Titelzeile der AZ: Wir können auch ohne.

(4.5.2012) Merkwürdige Entdeckung gestern in der Abendzeitung. Schwarzarbeit-Report lautet die Zeile. Stummeldeutsch, ohne Fugen-s, das normalerweise gebraucht wird, wenn man zwei Substantive zusammensetzen will: Schwarzarbeitsreport. Wahrscheinlich, weil sie’s in zwei Zeilen gesetzt haben und meinten, so lese es sich besser. Aber dann hätten sie doch auch mit einem Doppelpunkt arbeiten können. Schwarzarbeit: Der Report. Hätte gleichzeitig noch den Anschein von Exklusivität erweckt.

Als „Sklave des Geldes“ . . .

Ungefähr so merkwürdig ist eine Stelle in einem Bericht über MEG, den ehemals größten deutschen Krankenversicherungsvertrieb (noch ein Fugen-s) aus dem Wirtschaftsteil der Süddeutschen Zeitung vom selben Tag. Da heißt es an einer Stelle, der Erfolg der Firma sei u.a.

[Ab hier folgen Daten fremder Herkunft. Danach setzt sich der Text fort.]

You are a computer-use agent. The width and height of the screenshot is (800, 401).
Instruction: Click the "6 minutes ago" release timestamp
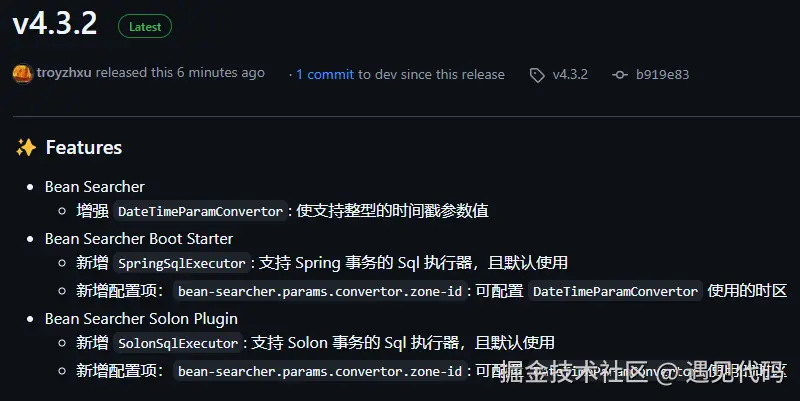click(221, 73)
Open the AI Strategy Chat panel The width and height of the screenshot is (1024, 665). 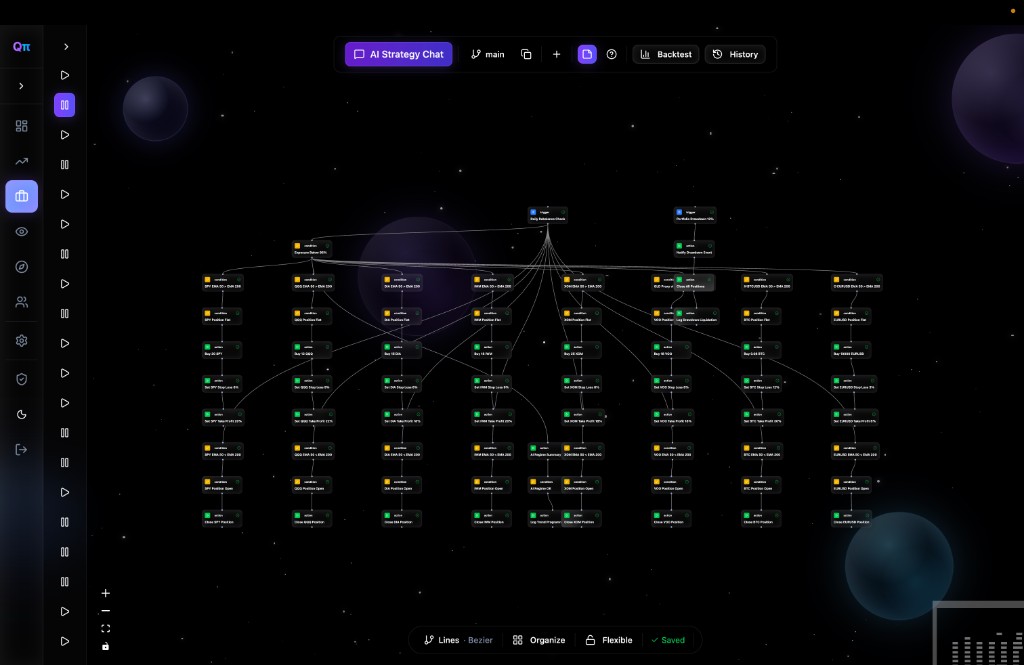coord(398,54)
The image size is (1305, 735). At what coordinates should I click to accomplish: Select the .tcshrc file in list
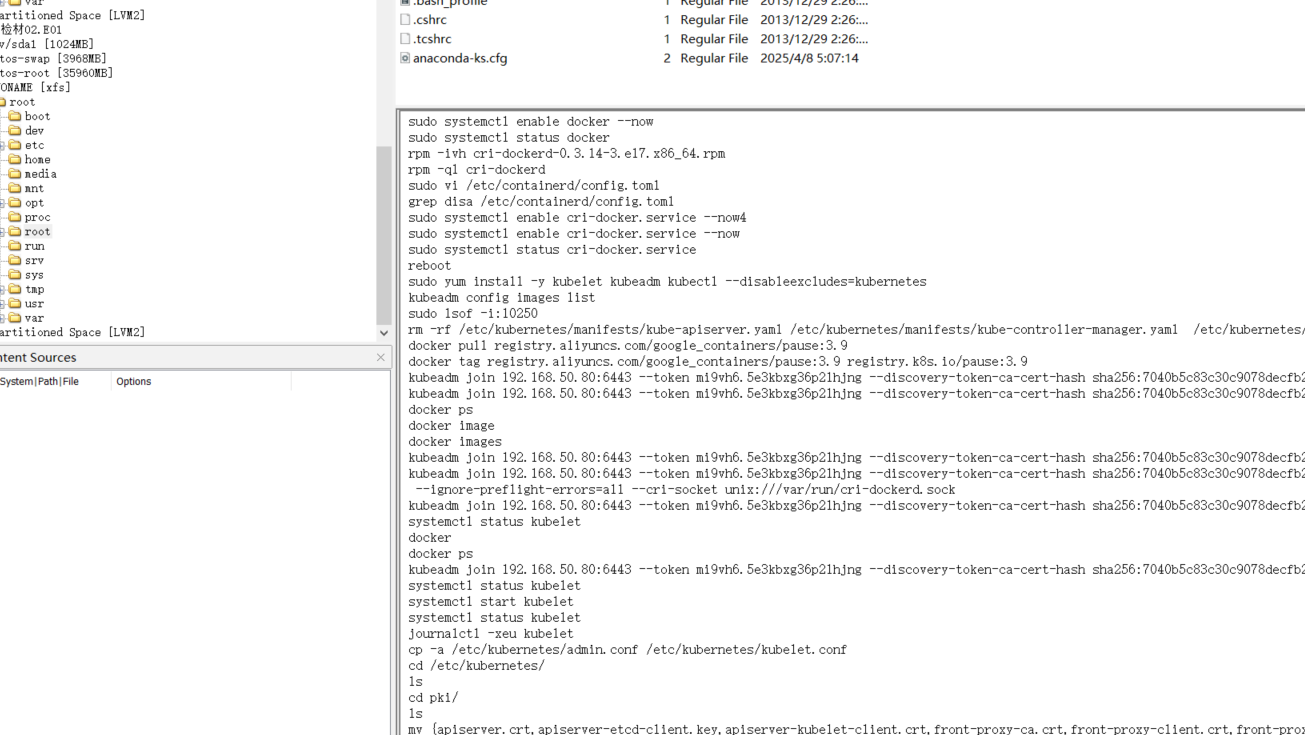point(432,39)
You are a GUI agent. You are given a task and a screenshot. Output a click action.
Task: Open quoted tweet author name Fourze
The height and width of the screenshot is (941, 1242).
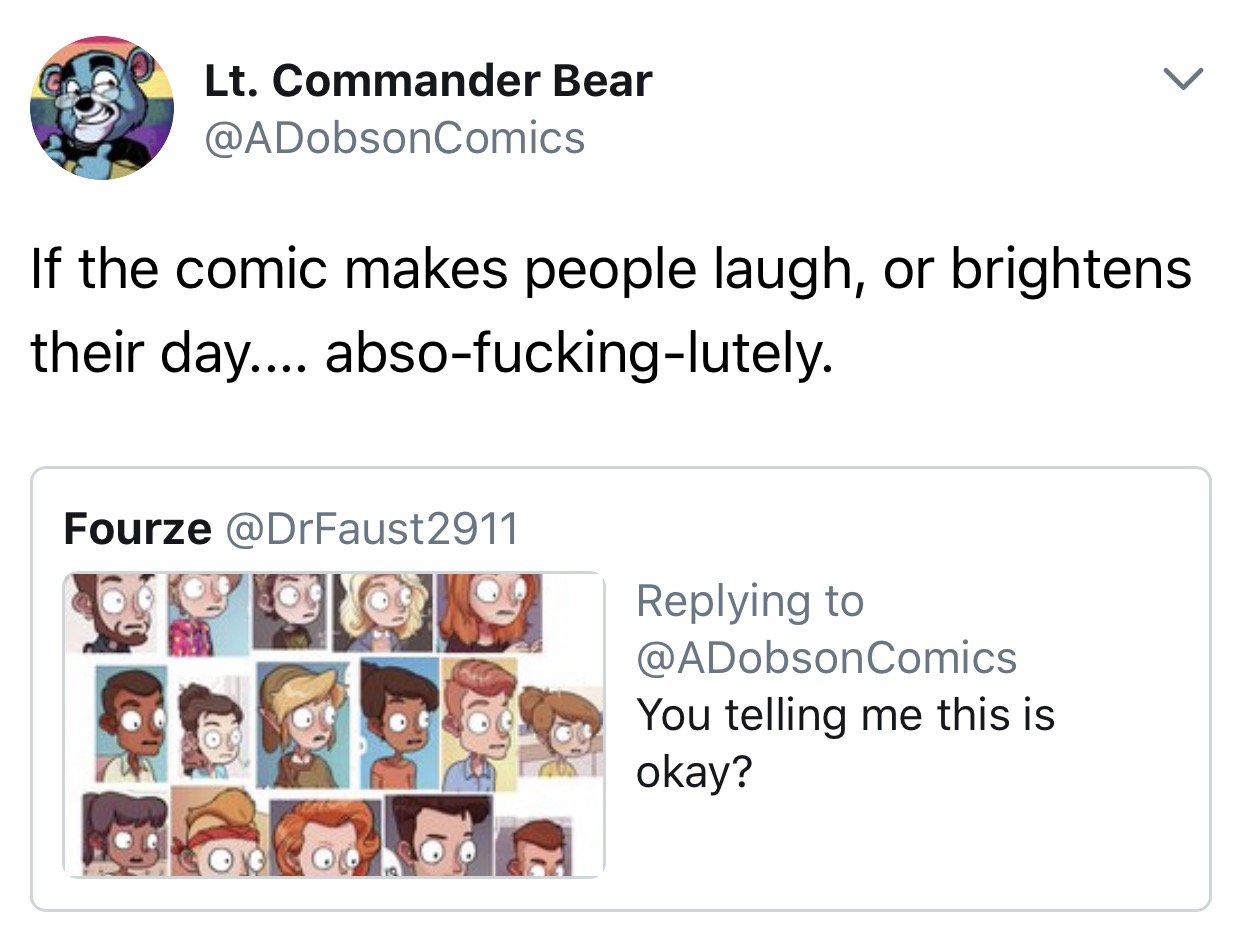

durch die Gier eines Narzissten zu erklären, der sich als „Sklave des Geldes“ bezeichnete.

Da bleibt man erstmal stecken, oder? Ich verstehe die Autorin: Sie zitiert einen feststehenden Ausdruck, den sie unter keinen Umständen verändern zu dürfen glaubt. „Sklave des Geldes“. Doch nichts spräche dagegen, die Form zu beugen, wie man es doch auch täte, wenn man darüber redete oder ohne Anführungszeichen darüber schriebe. Als wen bezeichnete sich der Narziss? Als „Sklaven des Geldes“. Würde der Sinn entstellt? Nein. Läse es sich besser? Eindeutig.

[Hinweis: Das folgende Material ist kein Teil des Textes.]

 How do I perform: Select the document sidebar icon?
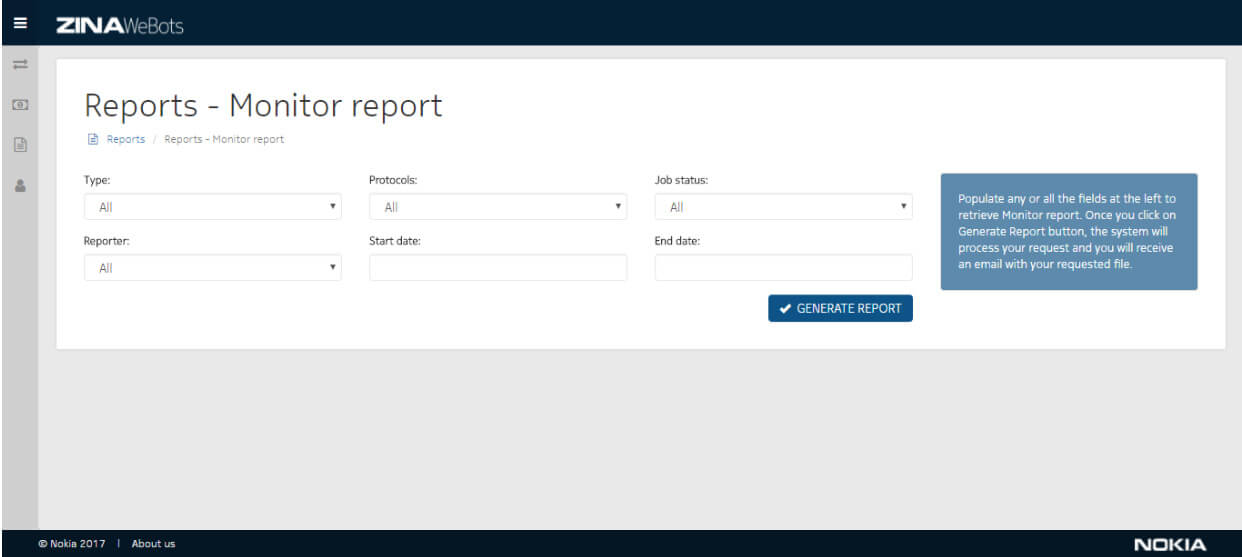19,145
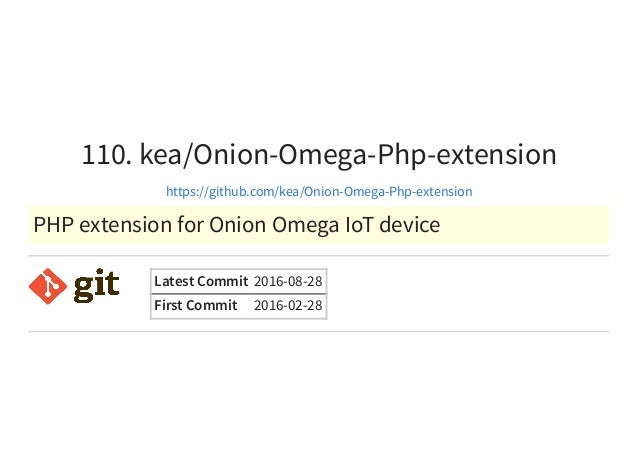Click the word "kea" in the heading
The height and width of the screenshot is (465, 638).
click(x=161, y=155)
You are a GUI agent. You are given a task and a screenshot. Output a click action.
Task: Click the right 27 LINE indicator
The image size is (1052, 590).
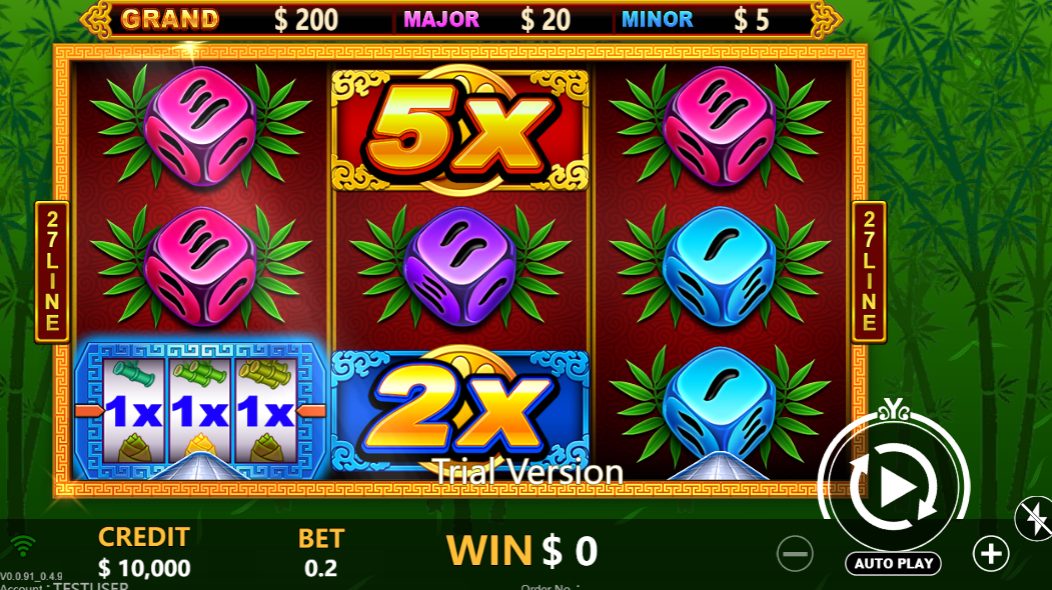tap(869, 272)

. . . stört den natürlichen Fluss.

Warum ich diese beiden Fälle zusammenfasse? Mir geht es nicht darum, dass Regeln gebeugt werden. Sondern darum, wie Schemen den natürlichen Fluss verändern und damit die Verständlichkeit verschlechtern.  Einmal ein Übersichtlichkeits-, einmal ein Zitatzwang – beide unnötig.